(Dataset records)
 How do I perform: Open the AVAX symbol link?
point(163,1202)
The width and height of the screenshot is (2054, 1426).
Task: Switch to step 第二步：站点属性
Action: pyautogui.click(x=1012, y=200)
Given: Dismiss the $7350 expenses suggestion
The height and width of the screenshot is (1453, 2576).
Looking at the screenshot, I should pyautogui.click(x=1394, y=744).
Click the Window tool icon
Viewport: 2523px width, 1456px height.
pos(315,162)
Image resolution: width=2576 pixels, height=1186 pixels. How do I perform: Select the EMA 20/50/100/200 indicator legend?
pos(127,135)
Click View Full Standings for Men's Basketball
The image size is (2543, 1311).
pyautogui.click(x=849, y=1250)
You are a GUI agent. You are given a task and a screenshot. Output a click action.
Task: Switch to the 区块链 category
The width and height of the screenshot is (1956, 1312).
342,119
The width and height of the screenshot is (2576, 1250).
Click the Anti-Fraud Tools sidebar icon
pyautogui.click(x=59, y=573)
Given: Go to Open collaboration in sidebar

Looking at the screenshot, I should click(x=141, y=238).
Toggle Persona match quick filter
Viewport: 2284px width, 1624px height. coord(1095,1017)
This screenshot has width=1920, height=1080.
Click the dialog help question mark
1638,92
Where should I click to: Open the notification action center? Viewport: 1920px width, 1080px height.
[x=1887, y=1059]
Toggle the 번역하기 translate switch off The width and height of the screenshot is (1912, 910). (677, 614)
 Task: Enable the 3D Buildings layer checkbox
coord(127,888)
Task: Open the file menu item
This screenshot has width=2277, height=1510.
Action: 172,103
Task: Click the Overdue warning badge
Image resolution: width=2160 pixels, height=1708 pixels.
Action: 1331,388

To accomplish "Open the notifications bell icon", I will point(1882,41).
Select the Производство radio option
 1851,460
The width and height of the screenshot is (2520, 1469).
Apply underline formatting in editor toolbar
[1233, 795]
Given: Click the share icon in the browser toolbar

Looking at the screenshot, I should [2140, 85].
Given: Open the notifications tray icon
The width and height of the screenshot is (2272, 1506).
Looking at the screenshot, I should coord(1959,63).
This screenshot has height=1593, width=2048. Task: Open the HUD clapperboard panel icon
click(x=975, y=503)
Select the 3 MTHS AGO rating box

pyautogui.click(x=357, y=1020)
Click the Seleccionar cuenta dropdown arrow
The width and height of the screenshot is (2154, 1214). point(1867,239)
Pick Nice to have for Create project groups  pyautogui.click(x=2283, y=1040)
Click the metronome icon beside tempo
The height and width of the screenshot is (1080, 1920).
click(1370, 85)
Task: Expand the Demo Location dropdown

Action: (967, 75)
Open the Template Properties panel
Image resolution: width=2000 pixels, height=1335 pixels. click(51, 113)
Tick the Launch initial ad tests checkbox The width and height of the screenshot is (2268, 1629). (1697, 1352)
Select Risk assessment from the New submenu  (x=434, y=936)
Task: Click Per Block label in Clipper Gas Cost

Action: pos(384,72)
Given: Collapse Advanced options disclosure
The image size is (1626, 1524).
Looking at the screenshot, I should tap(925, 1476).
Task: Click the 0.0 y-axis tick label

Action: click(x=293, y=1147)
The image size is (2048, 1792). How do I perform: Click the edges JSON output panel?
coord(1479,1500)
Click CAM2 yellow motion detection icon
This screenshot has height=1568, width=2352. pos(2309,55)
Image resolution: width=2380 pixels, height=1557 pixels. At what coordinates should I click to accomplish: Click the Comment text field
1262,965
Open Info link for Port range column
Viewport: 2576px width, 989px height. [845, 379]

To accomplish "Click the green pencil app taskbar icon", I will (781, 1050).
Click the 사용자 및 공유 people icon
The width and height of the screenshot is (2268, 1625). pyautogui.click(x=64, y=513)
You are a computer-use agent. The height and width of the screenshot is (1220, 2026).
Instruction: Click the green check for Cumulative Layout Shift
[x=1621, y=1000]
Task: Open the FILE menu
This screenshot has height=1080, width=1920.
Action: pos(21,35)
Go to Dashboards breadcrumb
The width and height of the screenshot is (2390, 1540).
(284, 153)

TASK DIRECTIONS
Give back all of the data above without any alteration.

WRITTEN ANSWER
 How do I perform: Open the AVAX symbol link?
point(163,1202)
The width and height of the screenshot is (2054, 1426).
Task: Switch to step 第二步：站点属性
Action: pyautogui.click(x=1012, y=200)
Given: Dismiss the $7350 expenses suggestion
The height and width of the screenshot is (1453, 2576).
Looking at the screenshot, I should pyautogui.click(x=1394, y=744).
Click the Window tool icon
Viewport: 2523px width, 1456px height.
pos(315,162)
Image resolution: width=2576 pixels, height=1186 pixels. How do I perform: Select the EMA 20/50/100/200 indicator legend?
pos(127,135)
Click View Full Standings for Men's Basketball
The image size is (2543, 1311).
pyautogui.click(x=849, y=1250)
You are a GUI agent. You are given a task and a screenshot. Output a click action.
Task: Switch to the 区块链 category
The width and height of the screenshot is (1956, 1312).
342,119
The width and height of the screenshot is (2576, 1250).
Click the Anti-Fraud Tools sidebar icon
pyautogui.click(x=59, y=573)
Given: Go to Open collaboration in sidebar

Looking at the screenshot, I should click(x=141, y=238).
Toggle Persona match quick filter
Viewport: 2284px width, 1624px height. coord(1095,1017)
This screenshot has width=1920, height=1080.
Click the dialog help question mark
1638,92
Where should I click to: Open the notification action center? Viewport: 1920px width, 1080px height.
[x=1887, y=1059]
Toggle the 번역하기 translate switch off The width and height of the screenshot is (1912, 910). (677, 614)
 Task: Enable the 3D Buildings layer checkbox
coord(127,888)
Task: Open the file menu item
This screenshot has width=2277, height=1510.
Action: 172,103
Task: Click the Overdue warning badge
Image resolution: width=2160 pixels, height=1708 pixels.
Action: 1331,388

To accomplish "Open the notifications bell icon", I will point(1882,41).
Select the Производство radio option
 1851,460
The width and height of the screenshot is (2520, 1469).
Apply underline formatting in editor toolbar
[1233, 795]
Given: Click the share icon in the browser toolbar

Looking at the screenshot, I should [2140, 85].
Given: Open the notifications tray icon
The width and height of the screenshot is (2272, 1506).
Looking at the screenshot, I should coord(1959,63).
This screenshot has height=1593, width=2048. Task: Open the HUD clapperboard panel icon
click(x=975, y=503)
Select the 3 MTHS AGO rating box

pyautogui.click(x=357, y=1020)
Click the Seleccionar cuenta dropdown arrow
The width and height of the screenshot is (2154, 1214). point(1867,239)
Pick Nice to have for Create project groups  pyautogui.click(x=2283, y=1040)
Click the metronome icon beside tempo
The height and width of the screenshot is (1080, 1920).
click(1370, 85)
Task: Expand the Demo Location dropdown

Action: (967, 75)
Open the Template Properties panel
Image resolution: width=2000 pixels, height=1335 pixels. click(51, 113)
Tick the Launch initial ad tests checkbox The width and height of the screenshot is (2268, 1629). (1697, 1352)
Select Risk assessment from the New submenu  (x=434, y=936)
Task: Click Per Block label in Clipper Gas Cost

Action: pos(384,72)
Given: Collapse Advanced options disclosure
The image size is (1626, 1524).
Looking at the screenshot, I should tap(925, 1476).
Task: Click the 0.0 y-axis tick label

Action: click(x=293, y=1147)
The image size is (2048, 1792). How do I perform: Click the edges JSON output panel?
coord(1479,1500)
Click CAM2 yellow motion detection icon
This screenshot has height=1568, width=2352. pos(2309,55)
Image resolution: width=2380 pixels, height=1557 pixels. At what coordinates should I click to accomplish: Click the Comment text field
1262,965
Open Info link for Port range column
Viewport: 2576px width, 989px height. [845, 379]

To accomplish "Click the green pencil app taskbar icon", I will (781, 1050).
Click the 사용자 및 공유 people icon
The width and height of the screenshot is (2268, 1625). pyautogui.click(x=64, y=513)
You are a computer-use agent. The height and width of the screenshot is (1220, 2026).
Instruction: Click the green check for Cumulative Layout Shift
[x=1621, y=1000]
Task: Open the FILE menu
This screenshot has height=1080, width=1920.
Action: pos(21,35)
Go to Dashboards breadcrumb
The width and height of the screenshot is (2390, 1540).
(284, 153)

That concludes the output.